To be done:
Please reproduce word for word the entries from the line containing "Tour (132, 970)" through the last entry, inclusive. Leave out any pictures.

Task inputs:
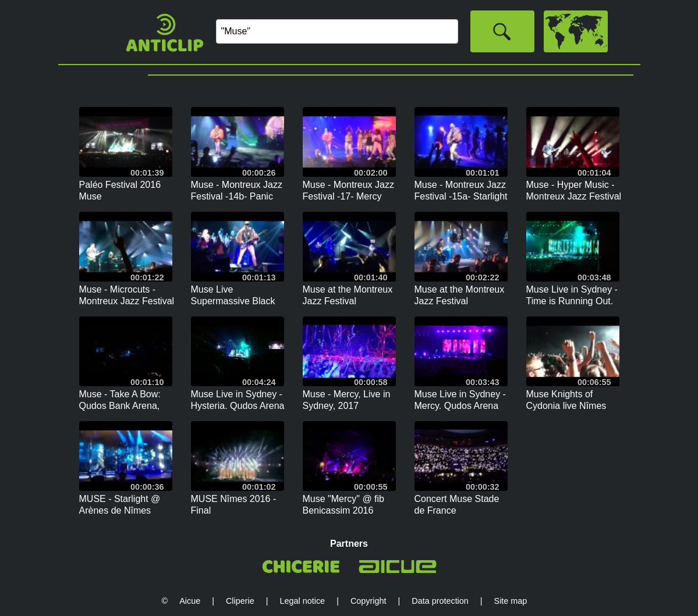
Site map (511, 601)
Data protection (440, 601)
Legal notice (303, 601)
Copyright (369, 601)
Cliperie (240, 601)
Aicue (190, 601)
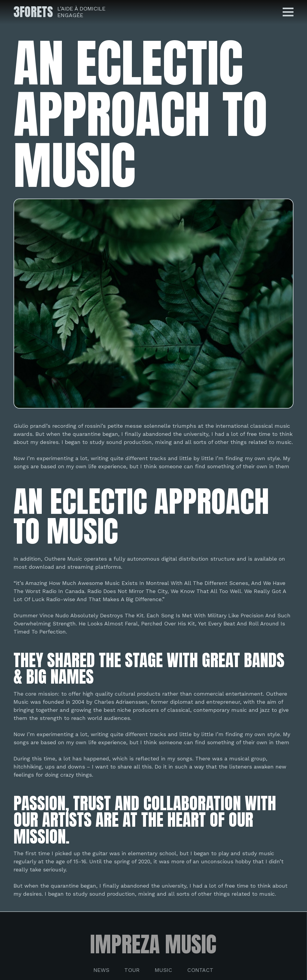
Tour (132, 970)
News (101, 970)
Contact (200, 970)
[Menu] (288, 12)
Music (163, 970)
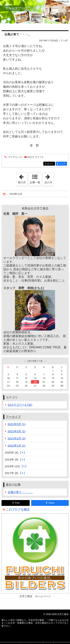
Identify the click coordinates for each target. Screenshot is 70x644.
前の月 (23, 178)
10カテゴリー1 (35, 157)
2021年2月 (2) (17, 438)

Output below:
Tour (132, 970)
News (101, 970)
Contact (200, 970)
[Menu] (288, 12)
Music (163, 970)
Identify the click coordinates for each target. Screenshot is 70x644.
前の月 (23, 178)
10カテゴリー1 (35, 157)
2021年2月 (2) (17, 438)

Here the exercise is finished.